### [WORK TO COMPLETE]
Skip the images and restate every line of the records exactly.

==== INPUT RECORDS ====

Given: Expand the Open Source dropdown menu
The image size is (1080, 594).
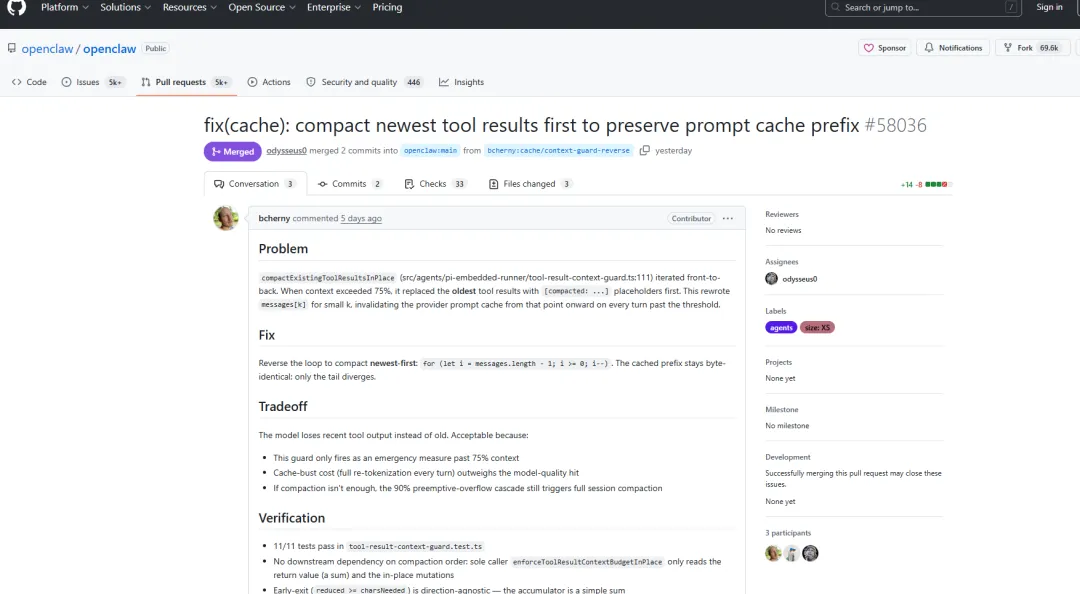Looking at the screenshot, I should [262, 8].
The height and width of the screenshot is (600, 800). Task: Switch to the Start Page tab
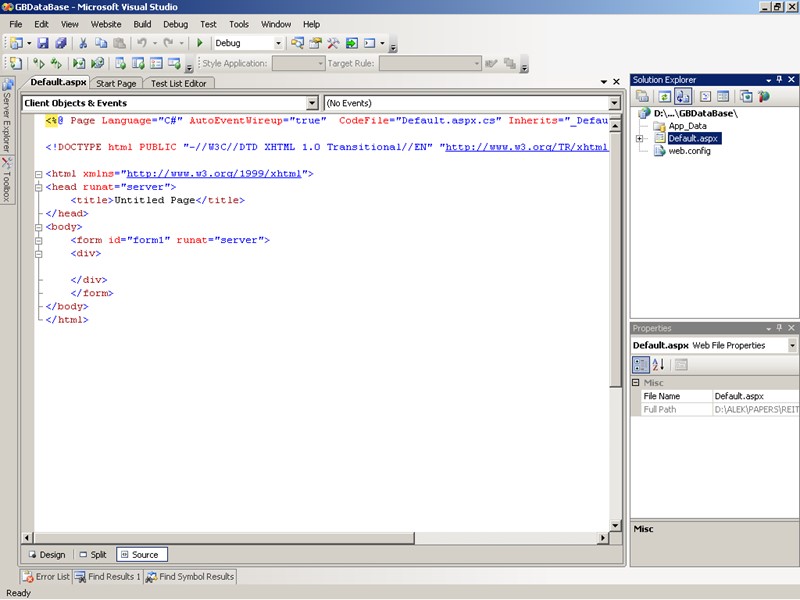coord(117,83)
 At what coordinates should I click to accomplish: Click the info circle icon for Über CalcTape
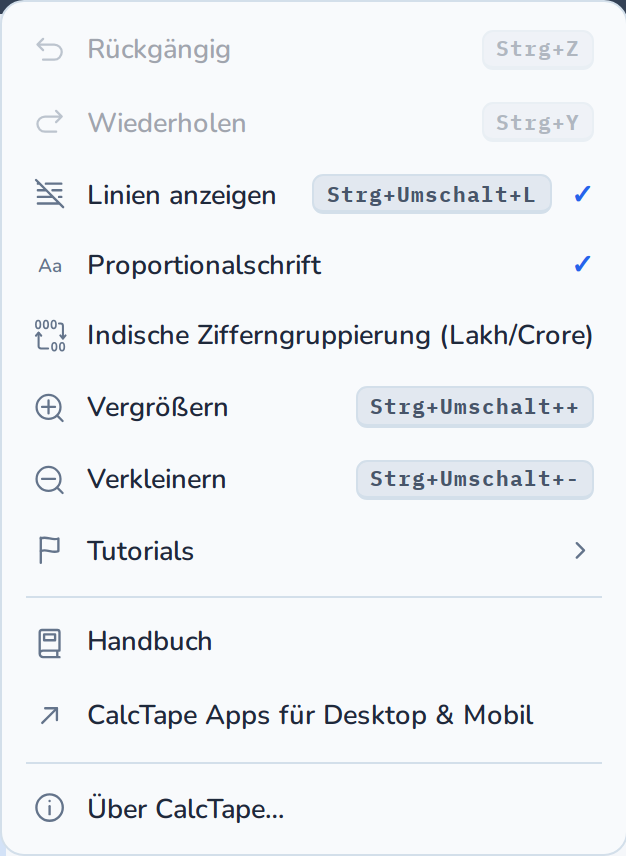[x=50, y=808]
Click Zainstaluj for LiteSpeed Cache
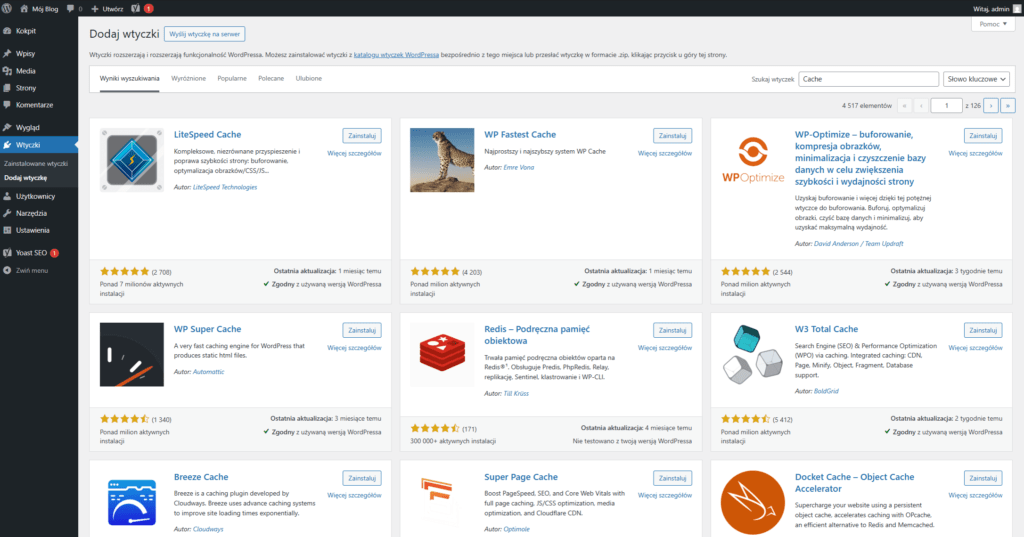The height and width of the screenshot is (537, 1024). coord(361,135)
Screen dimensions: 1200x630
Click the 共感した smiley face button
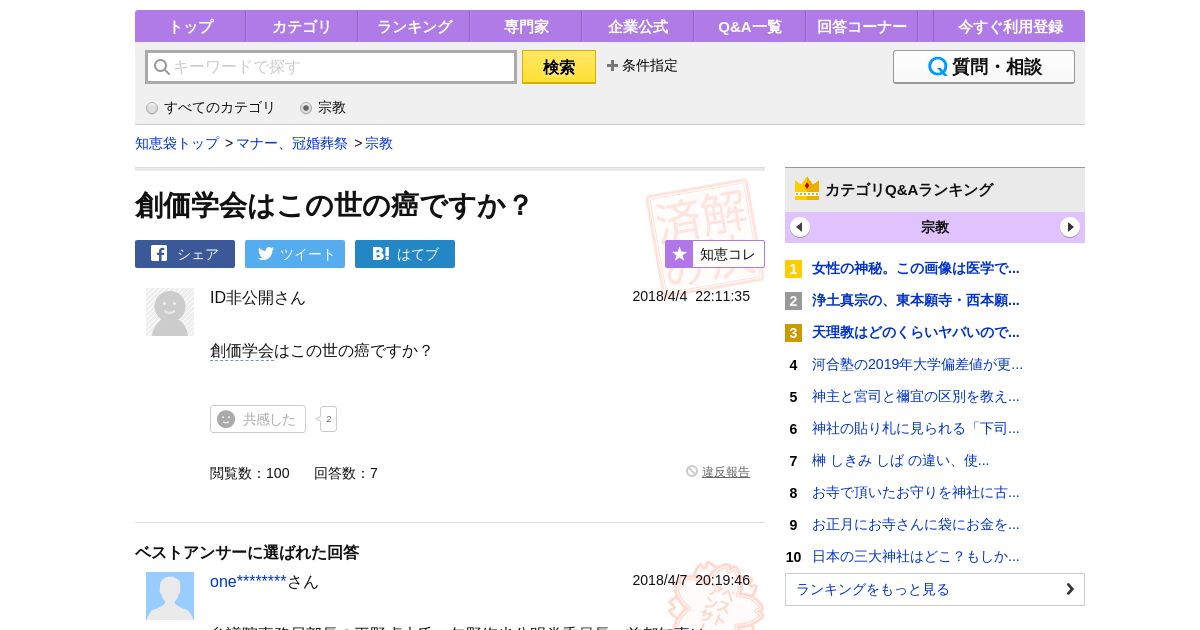(258, 419)
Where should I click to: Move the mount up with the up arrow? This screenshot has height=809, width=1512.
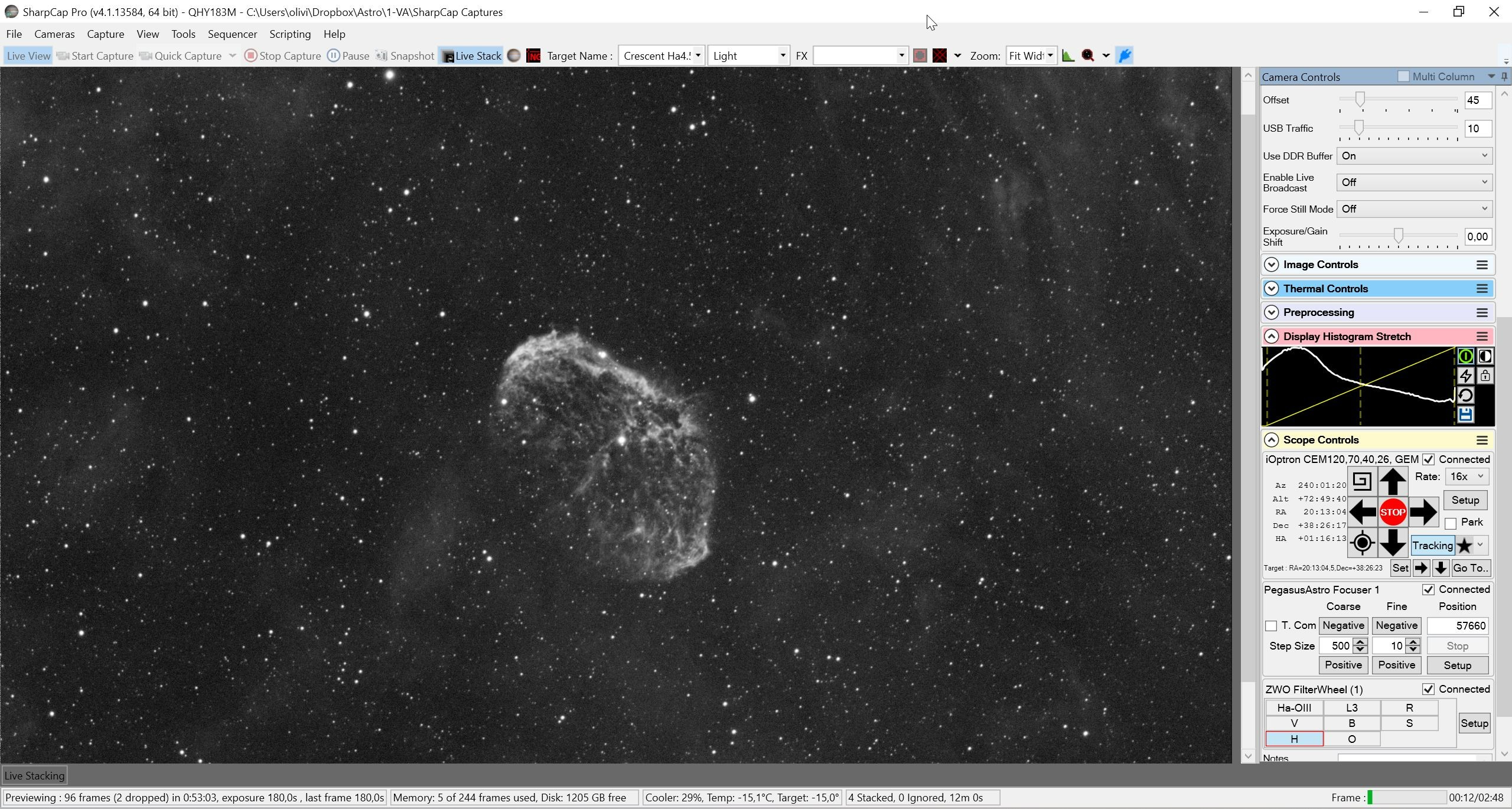coord(1393,481)
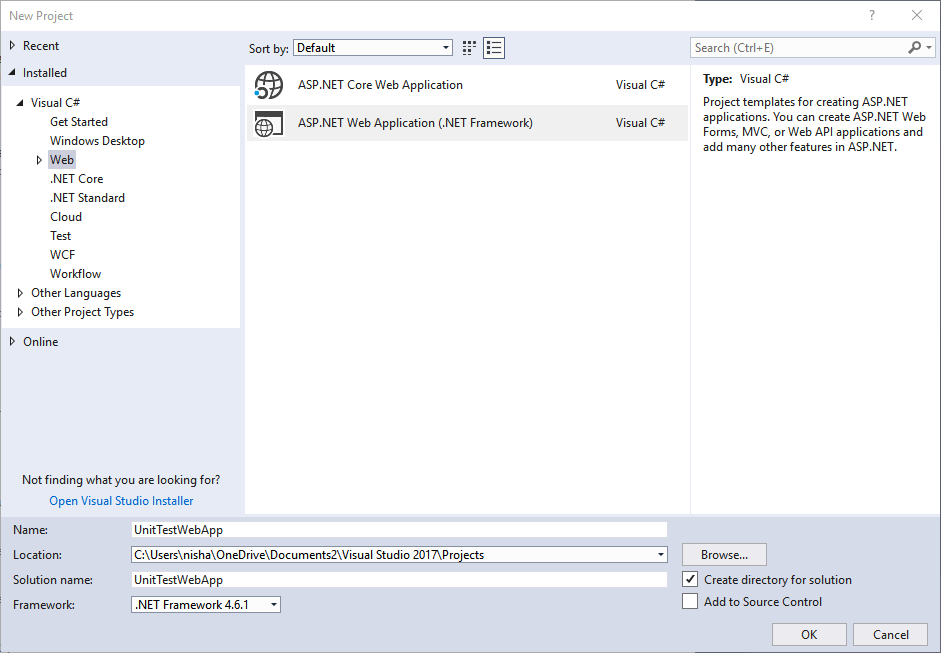941x653 pixels.
Task: Click the Browse button
Action: click(x=723, y=554)
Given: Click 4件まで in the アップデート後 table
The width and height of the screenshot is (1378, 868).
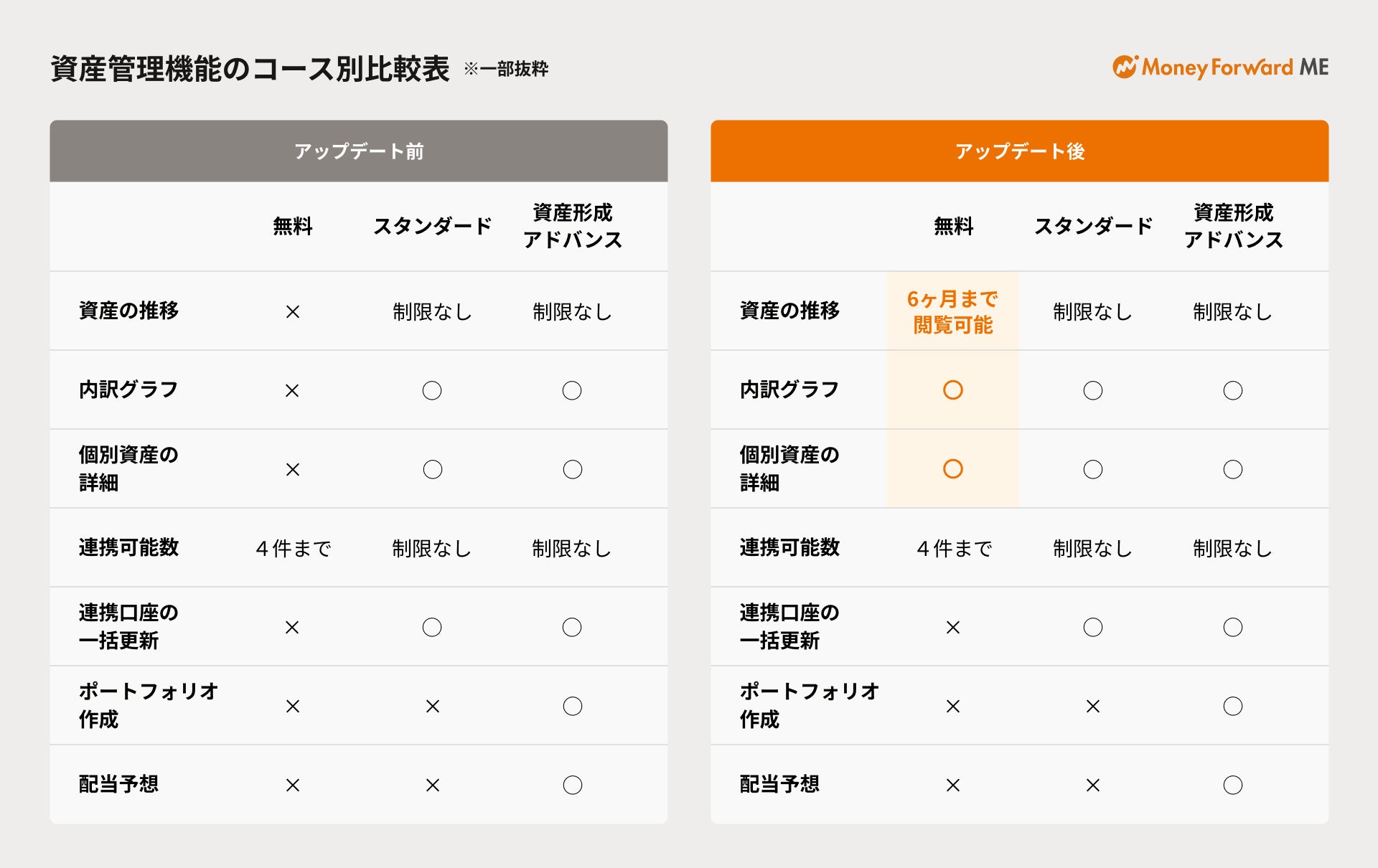Looking at the screenshot, I should pos(954,549).
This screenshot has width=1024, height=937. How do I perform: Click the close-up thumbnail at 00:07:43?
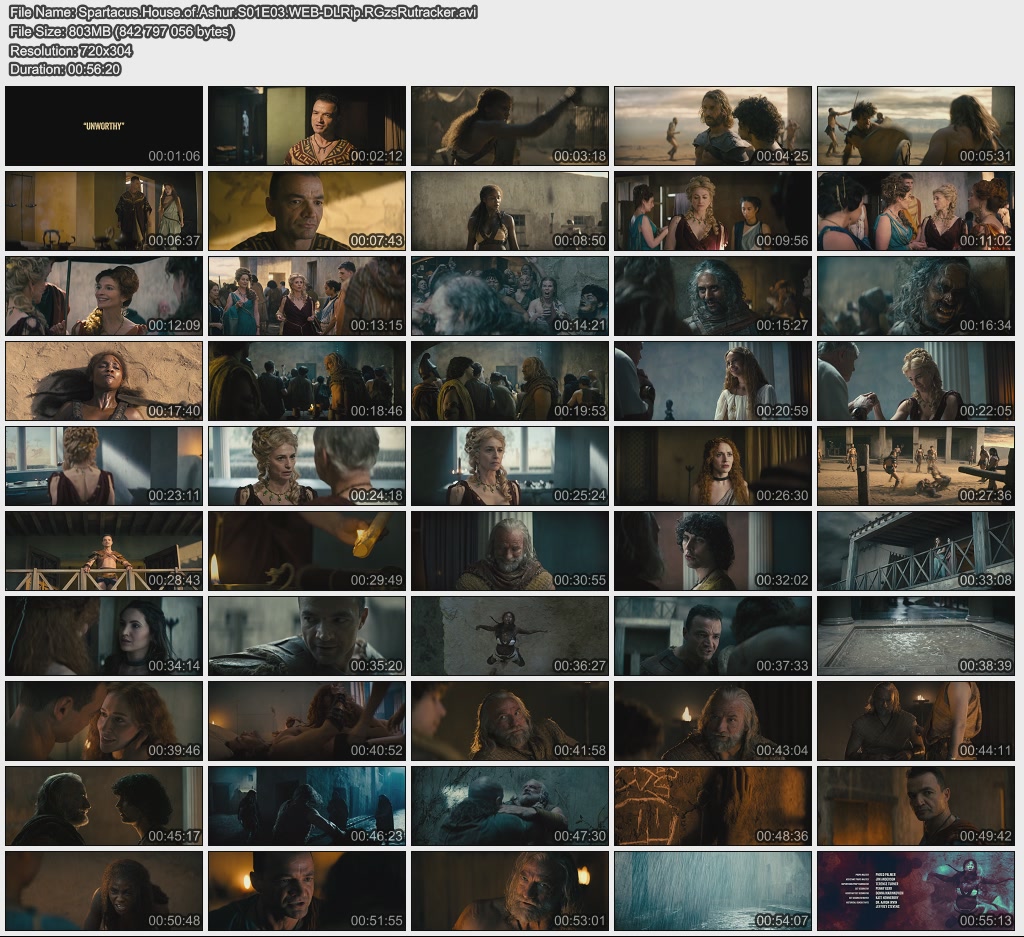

====

### [RESULT FOR THIS TASK]
Given: Expand the Open Source dropdown menu
The image size is (1080, 594).
Looking at the screenshot, I should [262, 8].
The height and width of the screenshot is (600, 800). Task: Switch to the Start Page tab
coord(117,83)
 At what coordinates should I click to accomplish: Click the info circle icon for Über CalcTape
[x=50, y=808]
Click Zainstaluj for LiteSpeed Cache
The height and width of the screenshot is (537, 1024). coord(361,135)
Screen dimensions: 1200x630
Click the 共感した smiley face button
(258, 419)
Where should I click to: Move the mount up with the up arrow? This screenshot has height=809, width=1512.
coord(1393,481)
941x653 pixels.
Task: Click the Browse button
Action: click(x=723, y=554)
Given: Click 4件まで in the アップデート後 table
The width and height of the screenshot is (1378, 868).
Looking at the screenshot, I should pos(954,549).
This screenshot has width=1024, height=937. How do I perform: Click the close-up thumbnail at 00:07:43?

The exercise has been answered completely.